Does it have to be exact? Yes.

TomRobb
04-11-2003, 11:52 AM
The Model, Blond...etc. thread says more about boat models than I could.
I'd make the scale large enough to do the pieces/parts more or less to scale - somewhere between 6" to the foot :D and 1" to the foot.
I think someone suggested 1.5"/foot.

John Gearing
04-11-2003, 09:24 PM
If you build the model to scale aren't you going to have difficulty with some mighty thin strips? I mean, in-scale these things might approach the size of big slivers! :D

Keep reading the books. You know about stripping from doing your canoe. The Gougeon's book has good stuff on stripping a bigger boat. My take on your situation withe the bulkheads is that since the plans show bulkheads in the same position as the molds, you should be able to use the bulkheads as molds. This is a lot easier than trying to fit bulkheads in later after the hull is complete! You may also find that you will have the opportunity to build much of the interior as you go. That is also a nice advantage. Lots more room to work, better light, easier to make fits, etc then it is after the deck is on!!

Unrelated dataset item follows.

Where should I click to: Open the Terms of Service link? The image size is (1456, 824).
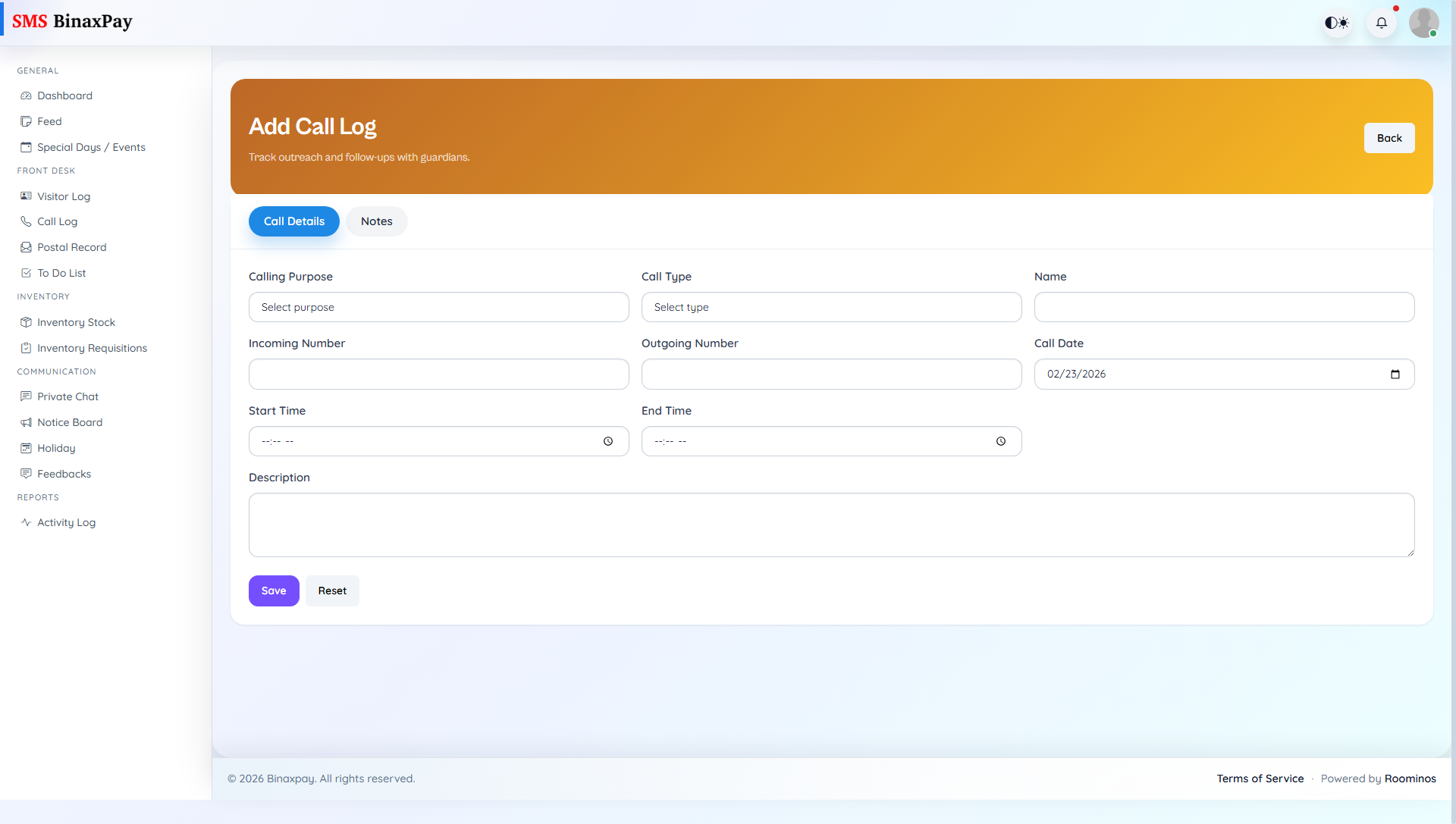tap(1260, 779)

You can do this and we'll give you all the help we can!!

tburris
04-12-2003, 09:35 AM
Thanks again everyone for all of the replies smile.gif
I do have a bandsaw and 12 1/2 inch planner so I plan on doing the strips myself. Both Port Orford and Western Red Cedar are available here so its going to be either one or a mix of both. I'll figure that out after I have a strongback full of forms sitting on the floor of the shop smile.gif Im going to tackle one thing at a time. I will post pictures as I go and will be asking questions quite regularly Im sure.

Ted

NormMessinger
04-12-2003, 10:04 AM
A couple of thoughts for what they are worth:

I started making a 1:8 scale model of Prairie Islander. http://im1.shutterfly.com/procserv/47b2cf02b3127cce92783ae270920000003010 The section molds were 1/8" masonite and the strips about 1/16" x 1/4". I got about half the strips on and the light came on... "This is about as much work as working fill size. Tedioius and what am I learning." ...never finished the model.

I bought flat sawn, two by stock from Flounders Bay so when I ripped the strips I had 5/8" x 1-3/4" edge grain strips.